C’est une biographie intellectuelle que ce Lénine, plus que biographie factuelle. Mais peut-il en être autrement quand on a affaire à Vladimir Illitch Oulianov dit Lénine ? C’est ce qui apparaît dans ce livre extrêmement documenté : un Lénine avant tout comme être de papier. Un être de théorie. Un être pris 24H sur 24 dans sa pensée révolutionnaire. Un être pris 24H sur 24H dans sa volonté de puissance. De pouvoir. De pouvoir absolu. D’écrasement de tout ce qui peut entraver la révolution, c’est-à-dire lui-même. 

Enfance choyée

Bien sûr, il n’en fut pas ainsi dès son enfance. Une enfance bourgeoise, d’une famille en pleine ascension sociale. Père : inspecteur des écoles. Un bon poste. À Simbirsk, loin des agitations révolutionnaires des années 1860 de Moscou.

Des tsaristes reconnaissants. À l’église orthodoxe, tous les dimanches, en famille. Et Vladimir Illitch, premier de la classe. Dans toutes les matières. Un esprit de compétition aiguisé. Ne supportant pas de perdre. Supérieurement intelligent et une soeur de se souvenir de son « côté destructeur » (déjà), « prétentieux, arrogant, très irritable » et qu’il peut avoir mépris et condescendance pour ses petits camarades. Il n’a pas d’amis. Et il n’en eut pas plus en vieillissant. Seule sa femme Nadejda Kroupskaïa et son « amante » Inès Armand pour l’entourer. A priori aucune relation sexuelle ni avec l’une ni avec l’autre. Sur le modèle Robespierre. Modèle spartiate : ni sexe, ni alcool, ni drogue, ni rien qui lui aurait fait perdre du temps pour la grande Cause. Pour revenir à l’enfance, les étés se passent en famille-paradis perdu dont parlait souvent Lénine adulte- dans la vaste propriété de Kokouchkino. Lectures nombreuses, (Gogol, Tourgueniev) partie d’échecs. On n’y parle jamais de politique. Bref : rien sinon sa nature, ne dispose a priori Vladimir Illitch à devenir le sanguinaire Lénine. 

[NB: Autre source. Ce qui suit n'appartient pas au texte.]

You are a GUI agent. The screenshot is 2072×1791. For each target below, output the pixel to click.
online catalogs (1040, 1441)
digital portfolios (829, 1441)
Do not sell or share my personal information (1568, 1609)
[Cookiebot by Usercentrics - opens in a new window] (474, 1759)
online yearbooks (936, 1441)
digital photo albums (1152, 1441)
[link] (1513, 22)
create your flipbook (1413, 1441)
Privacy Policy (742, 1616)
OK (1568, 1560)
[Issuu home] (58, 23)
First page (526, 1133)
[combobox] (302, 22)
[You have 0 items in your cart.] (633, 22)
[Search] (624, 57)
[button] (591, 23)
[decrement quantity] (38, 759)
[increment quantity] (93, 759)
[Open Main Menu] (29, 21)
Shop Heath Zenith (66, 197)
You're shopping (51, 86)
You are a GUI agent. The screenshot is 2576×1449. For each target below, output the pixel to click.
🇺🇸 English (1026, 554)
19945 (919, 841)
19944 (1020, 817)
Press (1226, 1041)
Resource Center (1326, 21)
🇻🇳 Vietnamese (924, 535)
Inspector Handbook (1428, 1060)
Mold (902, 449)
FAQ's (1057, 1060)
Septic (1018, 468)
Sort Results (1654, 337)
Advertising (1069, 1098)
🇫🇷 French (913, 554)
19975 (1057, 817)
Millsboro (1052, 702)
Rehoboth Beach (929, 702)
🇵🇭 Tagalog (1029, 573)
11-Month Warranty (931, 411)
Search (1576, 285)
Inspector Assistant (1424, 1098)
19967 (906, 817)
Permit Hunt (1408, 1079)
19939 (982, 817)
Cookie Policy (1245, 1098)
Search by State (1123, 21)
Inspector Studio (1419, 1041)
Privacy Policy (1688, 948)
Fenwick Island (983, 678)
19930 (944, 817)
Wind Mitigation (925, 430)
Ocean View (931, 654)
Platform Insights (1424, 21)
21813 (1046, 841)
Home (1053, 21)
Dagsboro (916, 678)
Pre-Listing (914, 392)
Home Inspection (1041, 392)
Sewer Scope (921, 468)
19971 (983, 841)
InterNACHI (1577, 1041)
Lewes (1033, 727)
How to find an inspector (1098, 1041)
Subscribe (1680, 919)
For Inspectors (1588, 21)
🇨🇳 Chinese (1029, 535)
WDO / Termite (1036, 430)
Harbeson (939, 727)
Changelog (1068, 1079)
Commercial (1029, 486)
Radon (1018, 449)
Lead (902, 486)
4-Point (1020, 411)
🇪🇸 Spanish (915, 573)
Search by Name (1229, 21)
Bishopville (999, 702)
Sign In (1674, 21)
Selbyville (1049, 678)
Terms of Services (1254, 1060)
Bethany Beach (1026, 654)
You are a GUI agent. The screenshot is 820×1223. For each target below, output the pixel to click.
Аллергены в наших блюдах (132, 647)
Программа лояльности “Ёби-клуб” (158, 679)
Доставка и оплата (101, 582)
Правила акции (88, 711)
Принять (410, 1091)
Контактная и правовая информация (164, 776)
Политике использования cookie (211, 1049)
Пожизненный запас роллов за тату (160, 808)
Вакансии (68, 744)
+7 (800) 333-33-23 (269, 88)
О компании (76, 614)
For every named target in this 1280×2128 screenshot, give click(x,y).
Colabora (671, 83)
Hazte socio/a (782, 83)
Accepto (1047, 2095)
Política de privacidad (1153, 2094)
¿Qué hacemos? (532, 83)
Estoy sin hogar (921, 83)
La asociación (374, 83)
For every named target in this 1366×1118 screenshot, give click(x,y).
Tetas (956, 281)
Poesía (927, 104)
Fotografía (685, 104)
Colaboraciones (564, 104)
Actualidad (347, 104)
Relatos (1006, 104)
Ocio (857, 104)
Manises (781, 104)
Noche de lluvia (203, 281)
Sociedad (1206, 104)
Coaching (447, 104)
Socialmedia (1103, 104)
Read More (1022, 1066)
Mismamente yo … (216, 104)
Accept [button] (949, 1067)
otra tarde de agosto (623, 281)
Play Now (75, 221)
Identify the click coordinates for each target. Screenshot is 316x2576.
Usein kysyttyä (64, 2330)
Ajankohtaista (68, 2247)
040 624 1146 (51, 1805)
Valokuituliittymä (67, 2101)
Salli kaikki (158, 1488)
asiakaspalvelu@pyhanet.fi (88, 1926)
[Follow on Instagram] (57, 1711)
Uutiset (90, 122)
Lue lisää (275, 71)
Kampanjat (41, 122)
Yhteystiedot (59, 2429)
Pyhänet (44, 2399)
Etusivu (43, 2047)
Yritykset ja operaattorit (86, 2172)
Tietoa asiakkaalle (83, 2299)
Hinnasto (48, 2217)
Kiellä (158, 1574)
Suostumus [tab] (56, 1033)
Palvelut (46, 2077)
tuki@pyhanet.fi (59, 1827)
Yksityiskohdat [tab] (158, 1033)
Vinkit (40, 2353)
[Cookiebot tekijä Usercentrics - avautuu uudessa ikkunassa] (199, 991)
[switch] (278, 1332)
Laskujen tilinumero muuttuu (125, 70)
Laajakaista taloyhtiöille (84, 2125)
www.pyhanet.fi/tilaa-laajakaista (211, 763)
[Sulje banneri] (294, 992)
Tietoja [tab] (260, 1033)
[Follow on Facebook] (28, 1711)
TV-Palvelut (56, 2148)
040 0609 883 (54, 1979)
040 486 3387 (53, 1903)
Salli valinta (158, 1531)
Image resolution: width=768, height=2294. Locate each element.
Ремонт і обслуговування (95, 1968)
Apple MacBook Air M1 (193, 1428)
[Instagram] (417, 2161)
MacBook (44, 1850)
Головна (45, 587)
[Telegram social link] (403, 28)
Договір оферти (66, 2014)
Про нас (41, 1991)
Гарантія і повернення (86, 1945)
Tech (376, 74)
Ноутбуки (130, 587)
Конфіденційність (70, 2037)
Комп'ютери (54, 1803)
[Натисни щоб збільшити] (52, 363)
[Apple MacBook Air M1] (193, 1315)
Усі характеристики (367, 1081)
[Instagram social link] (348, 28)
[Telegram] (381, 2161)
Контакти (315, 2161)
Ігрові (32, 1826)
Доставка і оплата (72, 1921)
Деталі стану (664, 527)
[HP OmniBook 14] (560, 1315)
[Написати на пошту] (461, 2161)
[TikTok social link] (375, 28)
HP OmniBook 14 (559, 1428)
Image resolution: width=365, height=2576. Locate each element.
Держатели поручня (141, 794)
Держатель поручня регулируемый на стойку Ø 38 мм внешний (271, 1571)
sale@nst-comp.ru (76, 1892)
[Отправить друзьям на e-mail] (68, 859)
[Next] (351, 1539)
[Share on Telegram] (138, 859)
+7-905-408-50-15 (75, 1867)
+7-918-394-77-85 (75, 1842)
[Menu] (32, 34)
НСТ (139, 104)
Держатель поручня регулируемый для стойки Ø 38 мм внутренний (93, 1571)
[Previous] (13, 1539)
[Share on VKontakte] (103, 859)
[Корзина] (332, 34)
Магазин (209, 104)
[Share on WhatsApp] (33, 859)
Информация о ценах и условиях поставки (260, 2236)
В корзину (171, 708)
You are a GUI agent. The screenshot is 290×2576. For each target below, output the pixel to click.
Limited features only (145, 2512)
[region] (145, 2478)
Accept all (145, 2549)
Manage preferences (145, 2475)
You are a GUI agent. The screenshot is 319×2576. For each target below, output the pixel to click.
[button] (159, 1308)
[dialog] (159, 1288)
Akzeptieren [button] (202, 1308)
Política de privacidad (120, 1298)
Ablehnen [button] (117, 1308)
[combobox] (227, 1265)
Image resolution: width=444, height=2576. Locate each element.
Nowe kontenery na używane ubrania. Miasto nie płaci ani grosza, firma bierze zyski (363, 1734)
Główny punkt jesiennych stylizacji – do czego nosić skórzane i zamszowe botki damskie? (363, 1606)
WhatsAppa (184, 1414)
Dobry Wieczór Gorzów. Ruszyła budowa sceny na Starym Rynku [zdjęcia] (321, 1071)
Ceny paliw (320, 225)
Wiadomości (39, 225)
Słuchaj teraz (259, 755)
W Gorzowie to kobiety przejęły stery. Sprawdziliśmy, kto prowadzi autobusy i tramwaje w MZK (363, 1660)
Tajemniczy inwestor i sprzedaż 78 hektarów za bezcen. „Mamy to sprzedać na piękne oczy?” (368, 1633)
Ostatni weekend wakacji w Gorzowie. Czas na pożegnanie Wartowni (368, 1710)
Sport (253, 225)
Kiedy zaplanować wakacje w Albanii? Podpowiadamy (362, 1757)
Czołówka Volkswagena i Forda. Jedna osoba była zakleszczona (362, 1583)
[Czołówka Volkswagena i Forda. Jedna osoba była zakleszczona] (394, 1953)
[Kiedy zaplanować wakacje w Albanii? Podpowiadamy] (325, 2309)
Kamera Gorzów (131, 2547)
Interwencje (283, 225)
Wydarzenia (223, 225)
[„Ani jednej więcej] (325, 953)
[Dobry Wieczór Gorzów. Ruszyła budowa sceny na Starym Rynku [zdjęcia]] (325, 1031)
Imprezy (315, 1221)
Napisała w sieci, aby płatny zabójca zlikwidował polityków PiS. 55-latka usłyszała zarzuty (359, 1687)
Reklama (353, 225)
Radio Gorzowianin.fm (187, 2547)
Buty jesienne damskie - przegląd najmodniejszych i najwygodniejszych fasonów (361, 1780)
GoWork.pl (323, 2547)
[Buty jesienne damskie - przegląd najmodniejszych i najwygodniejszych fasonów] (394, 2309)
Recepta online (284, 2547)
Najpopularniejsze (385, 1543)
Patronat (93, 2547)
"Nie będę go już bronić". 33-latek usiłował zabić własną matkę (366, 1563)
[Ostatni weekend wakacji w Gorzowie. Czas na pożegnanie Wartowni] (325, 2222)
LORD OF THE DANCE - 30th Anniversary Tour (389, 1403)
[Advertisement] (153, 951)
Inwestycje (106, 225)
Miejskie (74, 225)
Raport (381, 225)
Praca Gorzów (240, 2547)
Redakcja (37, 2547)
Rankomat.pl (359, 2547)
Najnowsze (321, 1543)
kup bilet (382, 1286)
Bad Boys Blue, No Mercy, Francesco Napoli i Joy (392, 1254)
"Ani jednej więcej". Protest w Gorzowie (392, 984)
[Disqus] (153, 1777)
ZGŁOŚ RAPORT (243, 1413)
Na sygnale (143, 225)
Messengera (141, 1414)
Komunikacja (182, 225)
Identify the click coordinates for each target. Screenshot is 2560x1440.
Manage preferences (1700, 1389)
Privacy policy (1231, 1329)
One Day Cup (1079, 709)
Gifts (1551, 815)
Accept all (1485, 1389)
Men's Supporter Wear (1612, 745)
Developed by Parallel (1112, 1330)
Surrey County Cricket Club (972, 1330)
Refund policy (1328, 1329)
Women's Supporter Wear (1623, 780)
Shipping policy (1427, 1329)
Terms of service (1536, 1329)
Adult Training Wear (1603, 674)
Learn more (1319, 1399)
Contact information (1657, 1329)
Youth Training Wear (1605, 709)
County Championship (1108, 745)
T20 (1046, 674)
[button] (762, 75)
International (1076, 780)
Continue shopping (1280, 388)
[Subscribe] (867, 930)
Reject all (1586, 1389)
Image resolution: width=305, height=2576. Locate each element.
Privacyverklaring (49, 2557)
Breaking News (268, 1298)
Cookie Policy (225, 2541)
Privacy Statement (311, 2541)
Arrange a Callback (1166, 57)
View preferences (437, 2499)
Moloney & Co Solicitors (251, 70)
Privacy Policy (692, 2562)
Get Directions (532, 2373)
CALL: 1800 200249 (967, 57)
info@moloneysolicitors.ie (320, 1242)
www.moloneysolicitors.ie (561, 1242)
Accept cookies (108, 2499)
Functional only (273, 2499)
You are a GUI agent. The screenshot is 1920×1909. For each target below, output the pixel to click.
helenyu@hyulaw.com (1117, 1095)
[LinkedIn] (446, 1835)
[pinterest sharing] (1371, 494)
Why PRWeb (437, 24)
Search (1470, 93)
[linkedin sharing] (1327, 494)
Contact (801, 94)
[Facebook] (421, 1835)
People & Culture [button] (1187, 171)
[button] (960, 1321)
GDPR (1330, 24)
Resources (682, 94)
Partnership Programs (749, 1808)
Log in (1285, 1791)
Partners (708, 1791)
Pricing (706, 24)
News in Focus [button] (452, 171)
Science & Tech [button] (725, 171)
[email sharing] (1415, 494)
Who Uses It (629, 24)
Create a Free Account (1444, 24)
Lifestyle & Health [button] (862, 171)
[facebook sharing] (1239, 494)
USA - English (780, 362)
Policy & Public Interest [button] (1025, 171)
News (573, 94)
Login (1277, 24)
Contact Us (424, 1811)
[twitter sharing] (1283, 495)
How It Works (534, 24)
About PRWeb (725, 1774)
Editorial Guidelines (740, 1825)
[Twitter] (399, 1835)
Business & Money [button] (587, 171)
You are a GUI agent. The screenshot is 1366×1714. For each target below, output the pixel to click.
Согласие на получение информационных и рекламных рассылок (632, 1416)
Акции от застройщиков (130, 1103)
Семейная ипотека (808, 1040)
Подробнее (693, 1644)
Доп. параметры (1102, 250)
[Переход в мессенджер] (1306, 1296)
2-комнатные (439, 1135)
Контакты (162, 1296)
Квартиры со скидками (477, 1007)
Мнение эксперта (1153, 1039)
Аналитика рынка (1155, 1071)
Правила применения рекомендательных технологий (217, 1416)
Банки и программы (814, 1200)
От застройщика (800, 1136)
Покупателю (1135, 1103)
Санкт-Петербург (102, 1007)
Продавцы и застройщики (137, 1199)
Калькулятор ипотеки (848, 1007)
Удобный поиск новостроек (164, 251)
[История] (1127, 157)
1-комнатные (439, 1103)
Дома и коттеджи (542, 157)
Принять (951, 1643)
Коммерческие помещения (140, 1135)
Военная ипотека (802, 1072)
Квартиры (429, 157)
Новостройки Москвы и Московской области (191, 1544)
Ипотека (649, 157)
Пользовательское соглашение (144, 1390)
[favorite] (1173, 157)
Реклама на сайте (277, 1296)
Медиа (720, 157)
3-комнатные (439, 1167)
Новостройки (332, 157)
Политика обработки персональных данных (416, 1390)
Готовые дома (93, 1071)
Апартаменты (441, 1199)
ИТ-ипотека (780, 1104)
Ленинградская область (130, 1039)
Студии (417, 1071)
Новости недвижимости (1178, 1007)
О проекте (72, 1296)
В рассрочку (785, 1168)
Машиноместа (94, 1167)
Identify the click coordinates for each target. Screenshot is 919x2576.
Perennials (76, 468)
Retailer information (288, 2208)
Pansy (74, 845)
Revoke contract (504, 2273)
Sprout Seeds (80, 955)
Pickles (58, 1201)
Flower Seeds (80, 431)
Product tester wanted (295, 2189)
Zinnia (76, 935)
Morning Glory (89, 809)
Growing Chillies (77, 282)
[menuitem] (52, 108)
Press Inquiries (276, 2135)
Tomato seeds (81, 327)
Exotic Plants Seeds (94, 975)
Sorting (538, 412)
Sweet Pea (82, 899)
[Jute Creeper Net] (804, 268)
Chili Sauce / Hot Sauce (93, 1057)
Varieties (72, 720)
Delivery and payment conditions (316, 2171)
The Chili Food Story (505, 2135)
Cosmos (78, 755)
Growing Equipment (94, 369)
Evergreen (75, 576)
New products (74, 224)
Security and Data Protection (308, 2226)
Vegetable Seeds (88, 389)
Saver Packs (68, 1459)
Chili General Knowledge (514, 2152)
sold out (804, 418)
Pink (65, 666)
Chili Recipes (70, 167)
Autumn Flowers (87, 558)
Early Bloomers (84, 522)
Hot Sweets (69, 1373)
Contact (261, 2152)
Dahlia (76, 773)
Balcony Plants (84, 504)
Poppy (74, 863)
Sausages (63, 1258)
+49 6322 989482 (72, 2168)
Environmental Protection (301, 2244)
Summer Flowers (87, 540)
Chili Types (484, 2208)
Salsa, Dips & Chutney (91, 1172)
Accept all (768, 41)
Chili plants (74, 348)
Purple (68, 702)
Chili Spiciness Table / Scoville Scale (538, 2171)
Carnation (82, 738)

Généalogie de sa pensée révolutionnaire

Mais deux évènements le font basculer : son père meurt à 53 ans d’une hémorragie cérébrale. En 1885. Un malheur n’arrive jamais seul :  son frère Alexandre meurt. Pendu. En 1887. Brillantissime étudiant en chimie, il fabrique des bombes pour des terroristes révolutionnaires. Vladimir Illitch est meurtri : il allait venger son frère jusqu’à sa mort. S’il lui reste sa mère dont il fut très proche longtemps- elle lui permet de vivre de rentes – ces deux morts sont pour lui un cataclysme. L’agneau se mue en lion. Un indomptable lion, capricieux, colérique, monomaniaque, et une violence qui ne cesse de monter en lui. Jusqu’aux massacres de masse qu’il ordonne dès 1917.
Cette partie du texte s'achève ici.